**Information provided:**

# # # # #

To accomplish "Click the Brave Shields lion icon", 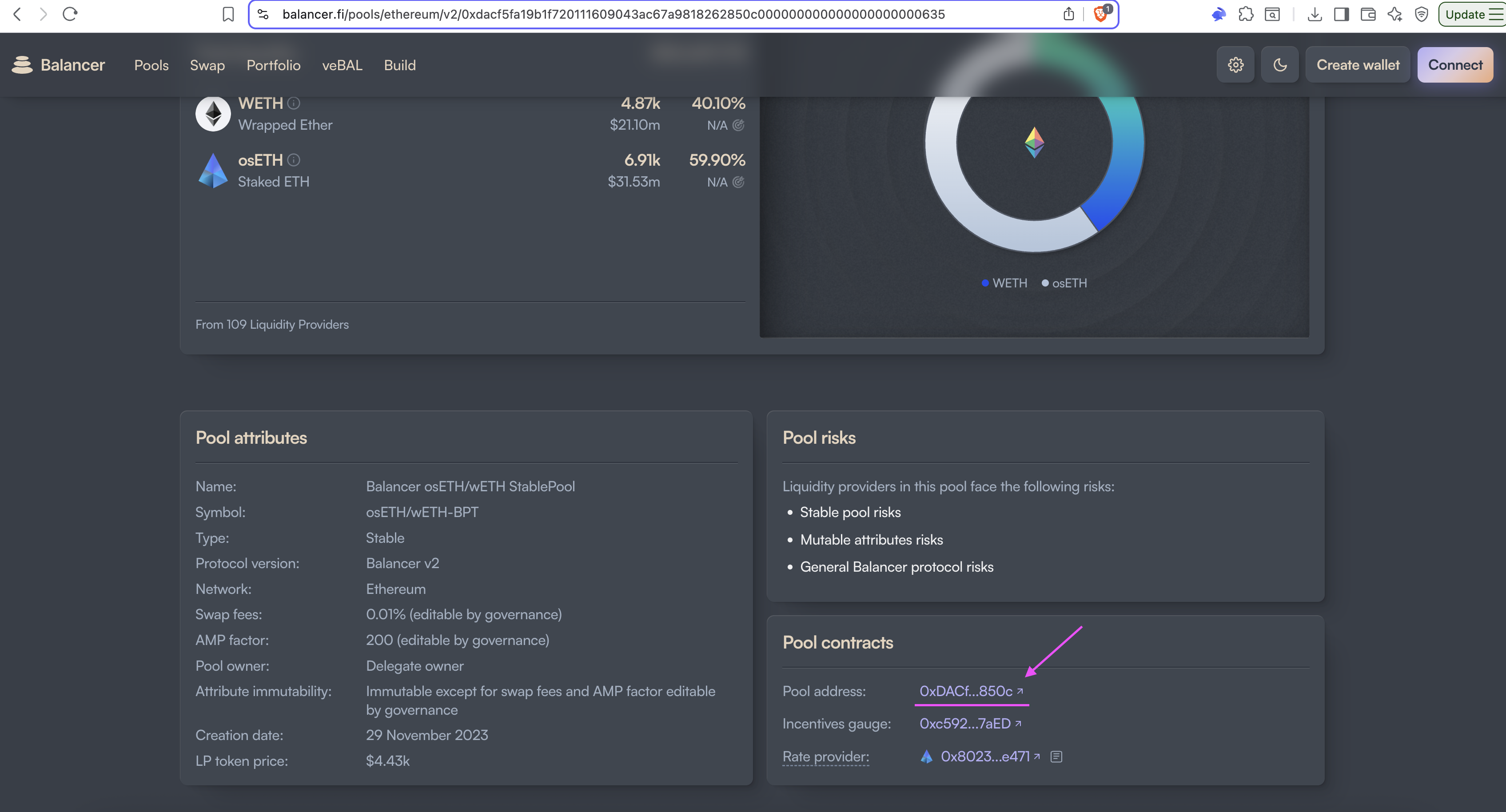I will [1100, 14].
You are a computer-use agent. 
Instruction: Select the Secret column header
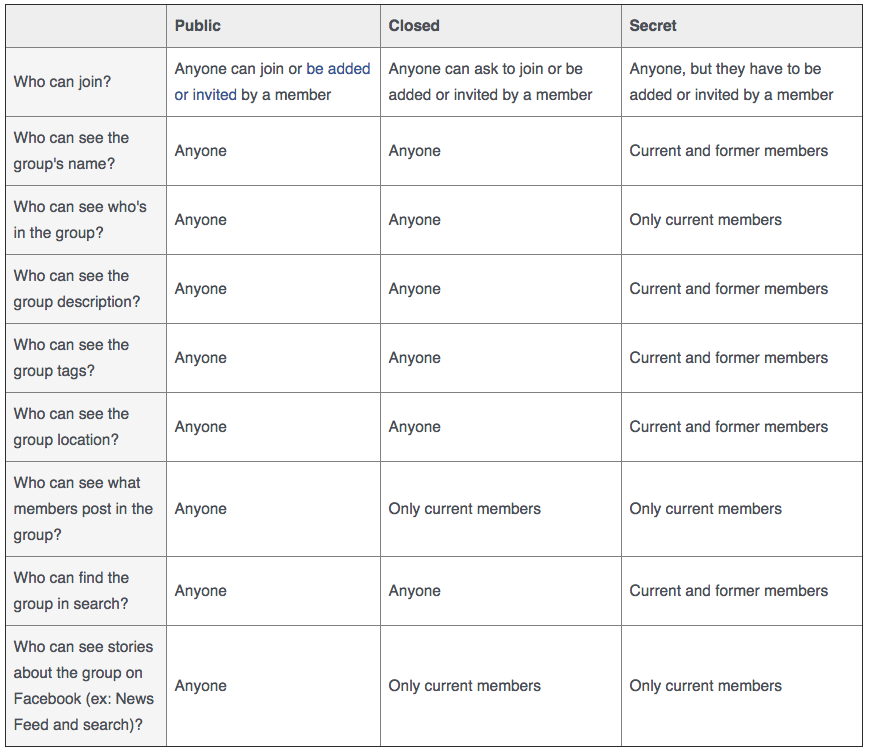click(652, 25)
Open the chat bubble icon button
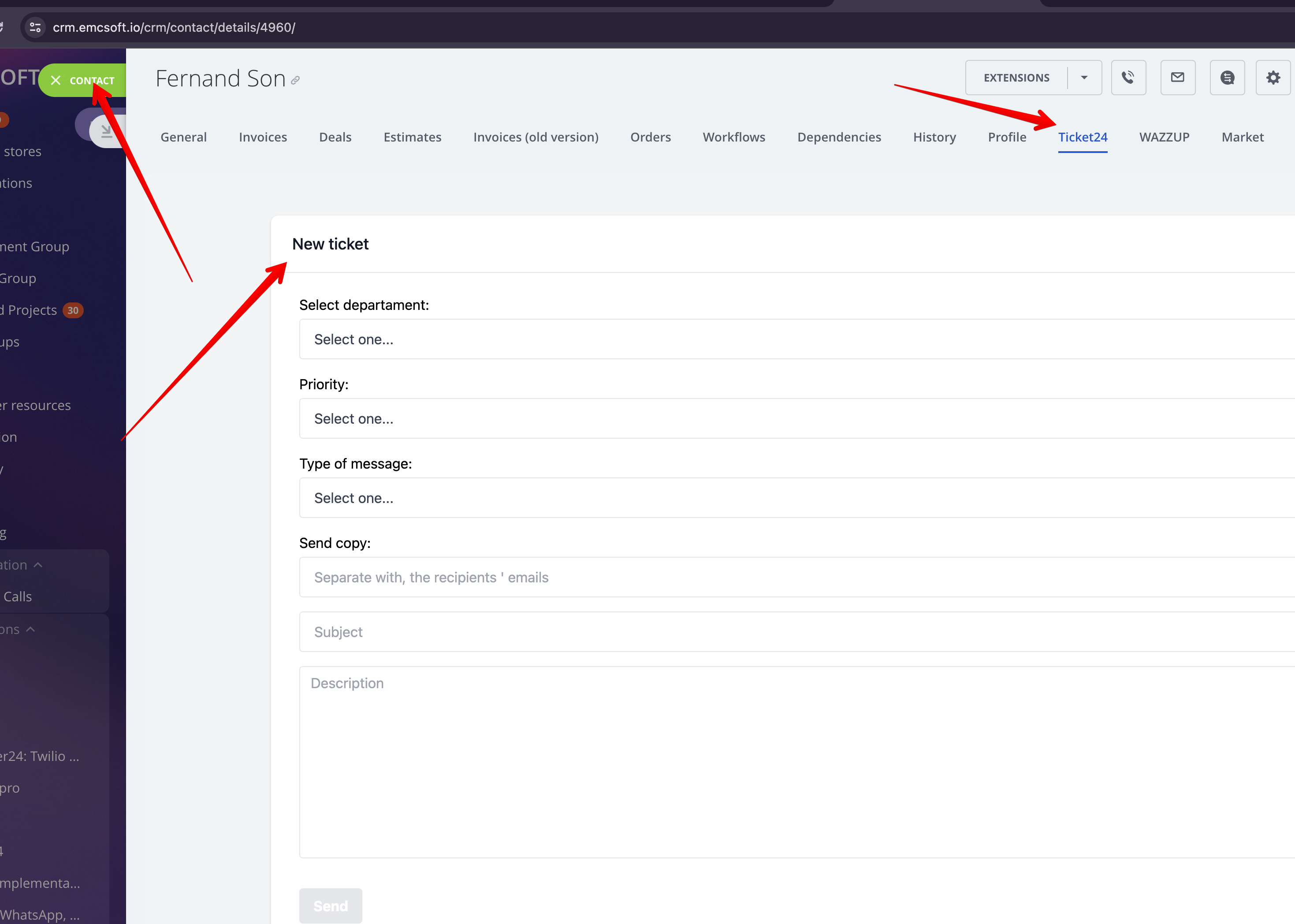1295x924 pixels. coord(1227,78)
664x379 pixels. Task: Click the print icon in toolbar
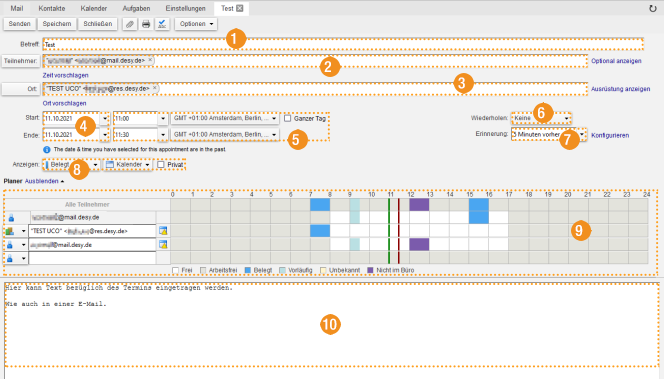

# # # # #

**Stated goal:** Return the records verbatim, starting at the line containing "Open the chat bubble icon button" and continuing through the end of the records, leaving the pictures out.

**Completed exercise:**
Open the chat bubble icon button
1295x924 pixels. coord(1227,78)
664x379 pixels. Task: Click the print icon in toolbar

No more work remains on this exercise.